As the days went by, things didn’t seem to get any better and I hit rock bottom. But it was there when “my mouth was put into the dust” that I found a hint of hope. (Lamentations 3:29.) In the midst of it all, I chose to believe. I didn’t feel great, but I loved God so much that I truly believed in Him and that “all things were working for my very best.” (Romans 8:28.) So, despite the fact that I did feel awful about my situation, I made the conscious decision that I was going to choose faith and hope, even when it seemed like there wasn't any. (Romans 4:18.)
Sometime afterwards, a friend found out about my situation and he reached out to help me. In one of the Christian gatherings we went to I heard something that hit home. They spoke about the spirit of prophecy and how powerful it is. Then they invited us to testify in that spirit. In that moment I remembered what I had once testified. I knew I had to go up and speak again, because I realized that up until that moment, God had been fulfilling what I once prophesied! I truly believed that all the things I was going through were part of God’s plan to transform me.
More and more He was showing me that my outward situations didn’t matter as long as I took things in the right way. That it was my own thoughts of what life should be like that I needed to overcome, trusting in God that His way for my life is perfect. Then I learned to give thanks for everything, pray without ceasing, no complaints and no wishing for or wanting better outward situations, imagining that would make me happy. And when I take Him at His word then I receive the life I once longed for. A life of inner joy and rest – the life of Christ. That was the transformation He was doing. So I stood up and spoke again in the spirit of faith.
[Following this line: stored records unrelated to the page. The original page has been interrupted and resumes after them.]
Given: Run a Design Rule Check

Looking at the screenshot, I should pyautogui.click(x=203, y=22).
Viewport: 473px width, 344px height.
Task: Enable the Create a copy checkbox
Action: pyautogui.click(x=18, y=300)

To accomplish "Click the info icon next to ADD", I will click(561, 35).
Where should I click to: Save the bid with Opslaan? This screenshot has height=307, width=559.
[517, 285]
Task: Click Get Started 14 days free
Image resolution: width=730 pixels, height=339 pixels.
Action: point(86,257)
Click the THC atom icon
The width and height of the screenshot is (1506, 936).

“And since we have the same spirit of faith, according to what is written, ‘I believed and therefore I spoke,’ we also believe and therefore speak.” 2 Corinthians 4:13.
A living faith
I discovered that faith doesn’t mean that I have to feel great. Faith is simply a decision I make when I am tempted – it is to believe in God’s word and not in my own abilities, feelings, and reasoning. It’s an action. One that leads me to rest and peace. It has nothing to do with good feelings. Many times I was in pain and my soul was troubled. (Psalm 6:3; John 12:27.) I was broken down and had to rely solely on God for help. For many days and nights I couldn’t even sleep. But I never stopped believing. I was strongly tempted to doubt, but I didn’t give in. When, for example, I was tempted to thoughts of envy, despair or complaining, I cried out to God and He gave me power to take those thoughts captive and not let them decide my future.
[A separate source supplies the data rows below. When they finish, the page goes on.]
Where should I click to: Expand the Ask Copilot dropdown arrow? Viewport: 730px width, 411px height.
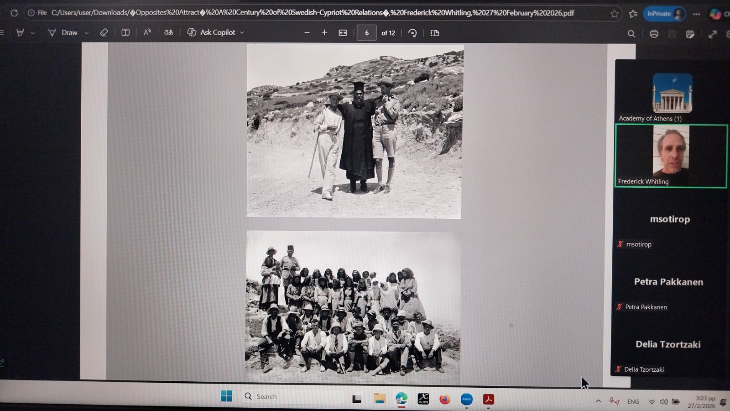coord(242,33)
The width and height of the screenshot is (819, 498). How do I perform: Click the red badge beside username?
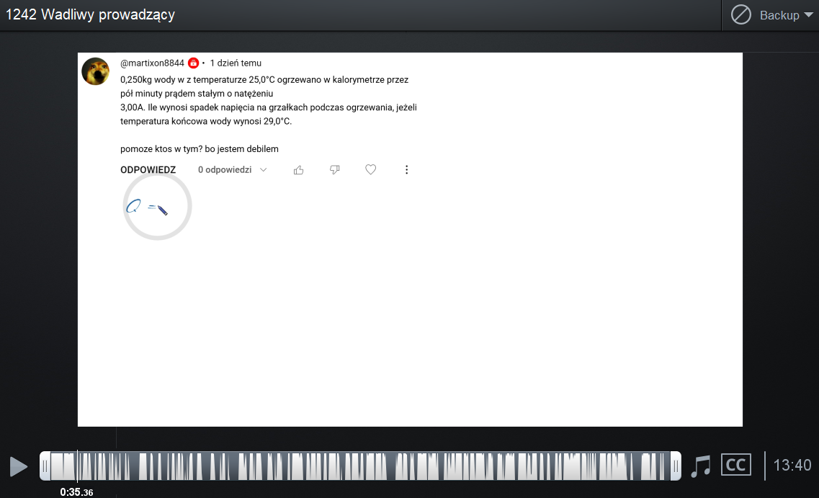pyautogui.click(x=193, y=63)
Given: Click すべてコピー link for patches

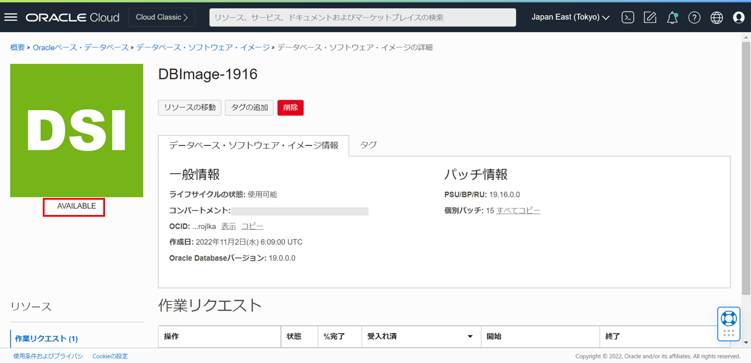Looking at the screenshot, I should [x=519, y=210].
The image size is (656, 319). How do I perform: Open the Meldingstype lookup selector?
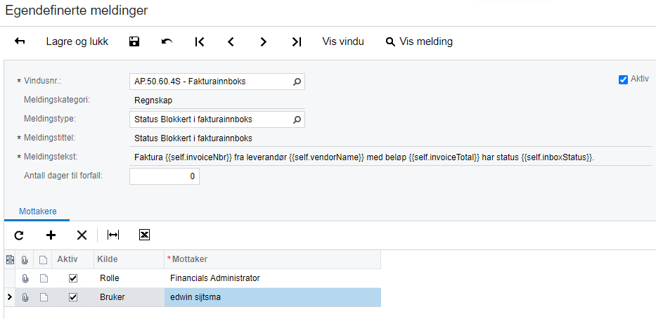[297, 119]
“Faith comes by hearing, and hearing by the word of God.” Romans 10:17. When I started taking God’s word just as it’s written, I realized that I could also speak faith to myself when I was alone. I don’t need to have a preacher with me all day to hear God’s word. I have His word in the Bible. So I can speak His word out loud to myself again and again, so that faith comes into my heart.
My battle against despair, depression, discouragement, envy, self-pity, hopelessness, etc. hasn’t stopped since I first testified. But I have found that if I set my mind on the things above, nothing on this earth can shake my faith.
We can overcome all things through Jesus and by the word of our testimony. (Revelation 12:11.) It’s true; this has been my experience. And from now on I also want to speak faith to myself in other areas in my life. First and foremost when I am alone, but also when others are around me.